Antonello Gerbi tornò in patria insieme alla sua famiglia solo nel 1948. Si stabilì di nuovo a Milano, città nella quale – ormai alla fine degli anni ‘60 – il figlio Sandro porterà a termine gli studi universitari e muoverà i primi passi nel mondo del lavoro. Nel frattempo, la quotidianità avrebbe ripreso a trascorrere all’insegna del consueto laicismo e della sempre più completa assimilazione. In qualche godibilissima pagina l’autore indica, ciononostante, alcune parole ed espressioni ebraiche ed yiddish che, attraverso i genitori, sarebbero state in seguito apprese da lui e da suo fratello. Dallo schlemihl (il pasticcione) al nebbish (il classico perdente), passando per il meshugge (un essere stravagante e lunatico) fino allo schnorrer (lo scroccone, che però può essere talvolta un individuo coltissimo e dotato di una notevole sfacciataggine – la chuzpah) il libro ne enumera le più utilizzate consentendo al lettore una breve, gradevole immersione in quella che, tra Otto e Novecento, è stata la grande letteratura degli shtetl, le comunità di villaggio dell’Europa orientale.

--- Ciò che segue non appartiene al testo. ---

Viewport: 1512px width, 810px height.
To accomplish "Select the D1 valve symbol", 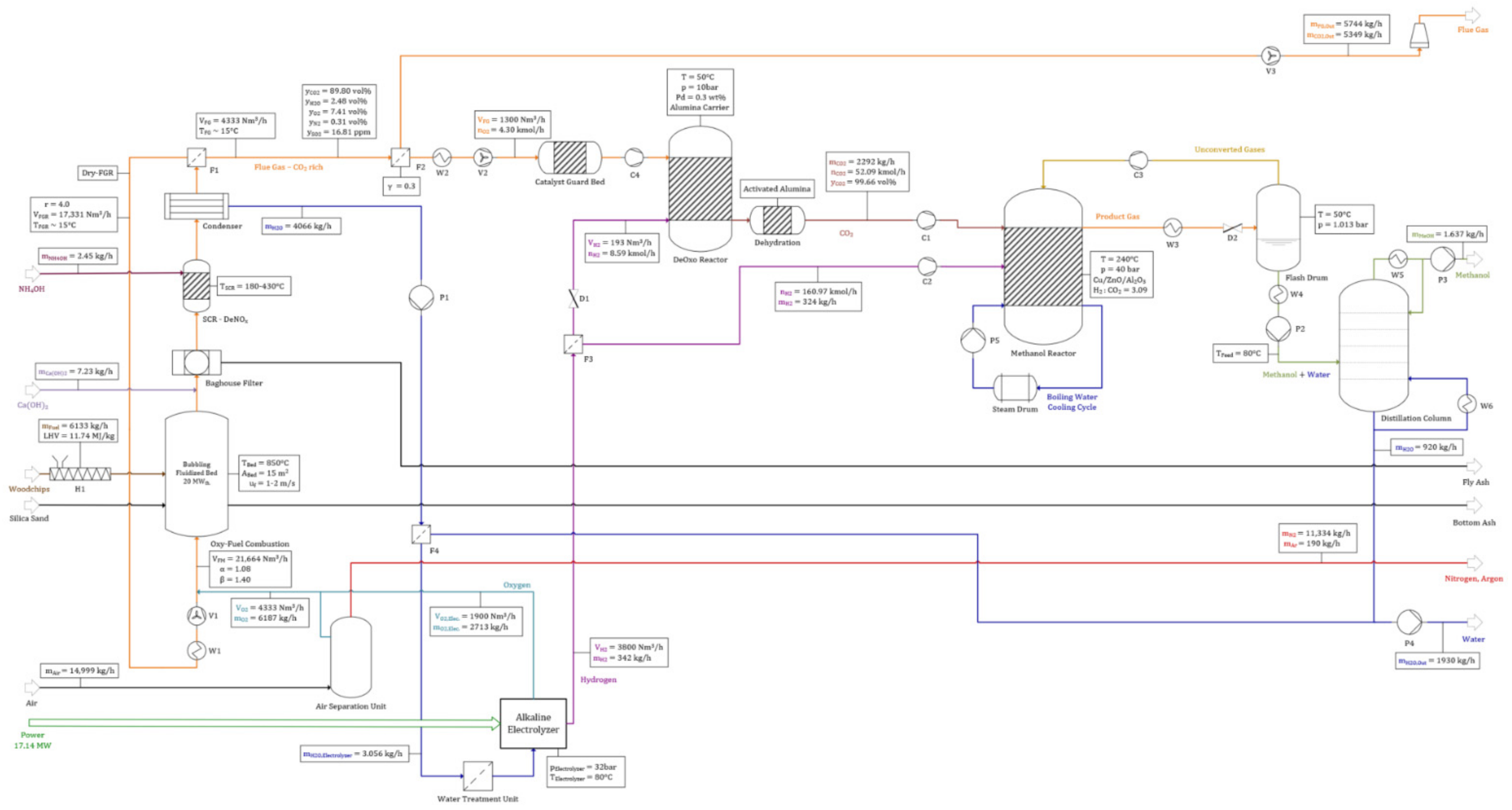I will (x=573, y=298).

IL LIBRO VA INOLTRE apprezzato per gli ultimi capitoli, nei quali Sandro Gerbi si dimostra capace di ritrarre alcuni celebri personaggi che ne avrebbero profondamente influenzato il carattere e le predilezioni. Dal momento che egli ha avuto la fortuna di frequentare a lungo Renato Cantoni, autorevole consulente finanziario nonché decano dei commentatori della borsa milanese, di incontrare il filosofo ungherese György Lukács, che lo impressiona per la «sbalorditiva vastità di orizzonti», di ricevere i consigli di Ugo Stille e di utilizzarne la vasta rete di relazioni, di conoscere e stimare Erich Linder, il leggendario agente di tanti celebri scrittori.
In conclusione, sembra opportuno aggiungere come sotto il profilo stilistico questo libro di Sandro Gerbi si caratterizzi per l’incisività della scrittura, la ricchezza del lessico, il plurilinguismo. Tutti elementi che – insieme alle vicende riferite – contribuiscono a elevare la qualità della sua prosa e a rendere il testo davvero gradevole. Si auspica infine che, attraverso Ebrei riluttanti, qualche lettore arrivi a scoprire le magistrali e coinvolgenti opere di suo padre, Antonello: uno studioso che tanto ha dato alla cultura storica ed economica del nostro Paese.